• _PROBLEM DETAILS_
Copy, exactly and without additions, every line in the records below from the one holding "The height and width of the screenshot is (1658, 830)." through the one holding "Open the 结算分析", both ends included.

Data excerpts:
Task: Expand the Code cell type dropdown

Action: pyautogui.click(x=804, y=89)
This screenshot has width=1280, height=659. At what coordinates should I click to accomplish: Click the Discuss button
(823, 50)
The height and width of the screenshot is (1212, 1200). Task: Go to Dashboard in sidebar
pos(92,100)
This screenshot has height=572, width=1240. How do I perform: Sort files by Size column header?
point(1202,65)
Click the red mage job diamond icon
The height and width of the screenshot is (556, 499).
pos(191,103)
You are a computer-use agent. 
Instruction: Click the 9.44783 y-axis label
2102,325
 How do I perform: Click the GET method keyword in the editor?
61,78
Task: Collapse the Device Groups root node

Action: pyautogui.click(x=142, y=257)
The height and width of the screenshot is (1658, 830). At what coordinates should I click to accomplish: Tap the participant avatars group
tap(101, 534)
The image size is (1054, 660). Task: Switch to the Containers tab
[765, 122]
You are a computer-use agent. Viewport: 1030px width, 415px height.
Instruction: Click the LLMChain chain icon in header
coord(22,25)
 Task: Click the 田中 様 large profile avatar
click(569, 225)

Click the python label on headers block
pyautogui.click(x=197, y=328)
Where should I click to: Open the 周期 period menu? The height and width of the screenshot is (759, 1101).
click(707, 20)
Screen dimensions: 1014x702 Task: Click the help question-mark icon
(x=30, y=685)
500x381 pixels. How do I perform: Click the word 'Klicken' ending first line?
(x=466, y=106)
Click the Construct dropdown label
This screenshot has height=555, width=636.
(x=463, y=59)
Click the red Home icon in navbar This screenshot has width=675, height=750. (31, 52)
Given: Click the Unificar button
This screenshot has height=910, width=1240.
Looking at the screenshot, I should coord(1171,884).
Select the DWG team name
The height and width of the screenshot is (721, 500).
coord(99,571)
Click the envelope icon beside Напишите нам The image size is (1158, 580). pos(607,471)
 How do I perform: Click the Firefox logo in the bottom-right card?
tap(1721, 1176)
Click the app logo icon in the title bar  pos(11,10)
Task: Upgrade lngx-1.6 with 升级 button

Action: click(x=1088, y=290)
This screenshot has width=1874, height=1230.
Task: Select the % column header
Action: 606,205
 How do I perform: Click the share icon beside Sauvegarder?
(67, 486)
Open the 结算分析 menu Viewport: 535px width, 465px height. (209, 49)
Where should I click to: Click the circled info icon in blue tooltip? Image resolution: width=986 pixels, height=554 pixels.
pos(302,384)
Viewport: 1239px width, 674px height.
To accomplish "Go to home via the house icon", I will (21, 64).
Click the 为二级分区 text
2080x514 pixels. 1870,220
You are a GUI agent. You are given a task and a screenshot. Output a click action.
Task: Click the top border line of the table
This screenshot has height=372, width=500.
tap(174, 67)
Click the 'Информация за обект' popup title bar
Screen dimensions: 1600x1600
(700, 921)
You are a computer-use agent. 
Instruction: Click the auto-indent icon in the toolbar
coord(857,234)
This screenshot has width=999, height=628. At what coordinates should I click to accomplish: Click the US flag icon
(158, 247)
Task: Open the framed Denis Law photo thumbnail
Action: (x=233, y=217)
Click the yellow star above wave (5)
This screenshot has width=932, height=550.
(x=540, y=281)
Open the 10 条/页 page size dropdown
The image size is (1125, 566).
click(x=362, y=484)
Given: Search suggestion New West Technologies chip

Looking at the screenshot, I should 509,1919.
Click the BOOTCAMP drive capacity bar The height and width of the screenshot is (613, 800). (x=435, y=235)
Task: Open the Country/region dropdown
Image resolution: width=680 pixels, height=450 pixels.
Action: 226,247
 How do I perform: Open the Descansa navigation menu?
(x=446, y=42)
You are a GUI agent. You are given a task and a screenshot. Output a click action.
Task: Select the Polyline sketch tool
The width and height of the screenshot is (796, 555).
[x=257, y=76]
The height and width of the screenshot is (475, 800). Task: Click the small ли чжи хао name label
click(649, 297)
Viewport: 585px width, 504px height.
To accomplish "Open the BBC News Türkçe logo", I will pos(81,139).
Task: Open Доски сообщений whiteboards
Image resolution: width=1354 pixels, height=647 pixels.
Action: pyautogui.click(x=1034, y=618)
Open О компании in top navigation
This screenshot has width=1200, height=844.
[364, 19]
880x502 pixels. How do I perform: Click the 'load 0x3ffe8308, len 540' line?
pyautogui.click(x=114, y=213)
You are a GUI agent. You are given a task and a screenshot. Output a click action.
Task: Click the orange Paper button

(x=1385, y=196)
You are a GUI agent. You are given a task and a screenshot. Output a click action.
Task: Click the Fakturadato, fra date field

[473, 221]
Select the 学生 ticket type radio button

• _WRITTEN REPLY_
The height and width of the screenshot is (1658, 830). At what coordinates should I click to accomplish: Tap the participant avatars group
tap(101, 534)
The image size is (1054, 660). Task: Switch to the Containers tab
[765, 122]
You are a computer-use agent. Viewport: 1030px width, 415px height.
Instruction: Click the LLMChain chain icon in header
coord(22,25)
 Task: Click the 田中 様 large profile avatar
click(569, 225)

Click the python label on headers block
pyautogui.click(x=197, y=328)
Where should I click to: Open the 周期 period menu? The height and width of the screenshot is (759, 1101).
click(707, 20)
Screen dimensions: 1014x702 Task: Click the help question-mark icon
(x=30, y=685)
500x381 pixels. How do I perform: Click the word 'Klicken' ending first line?
(x=466, y=106)
Click the Construct dropdown label
This screenshot has height=555, width=636.
(x=463, y=59)
Click the red Home icon in navbar This screenshot has width=675, height=750. (31, 52)
Given: Click the Unificar button
This screenshot has height=910, width=1240.
Looking at the screenshot, I should coord(1171,884).
Select the DWG team name
The height and width of the screenshot is (721, 500).
coord(99,571)
Click the envelope icon beside Напишите нам The image size is (1158, 580). pos(607,471)
 How do I perform: Click the Firefox logo in the bottom-right card?
tap(1721, 1176)
Click the app logo icon in the title bar  pos(11,10)
Task: Upgrade lngx-1.6 with 升级 button

Action: click(x=1088, y=290)
This screenshot has width=1874, height=1230.
Task: Select the % column header
Action: 606,205
 How do I perform: Click the share icon beside Sauvegarder?
(67, 486)
Open the 结算分析 menu Viewport: 535px width, 465px height. (209, 49)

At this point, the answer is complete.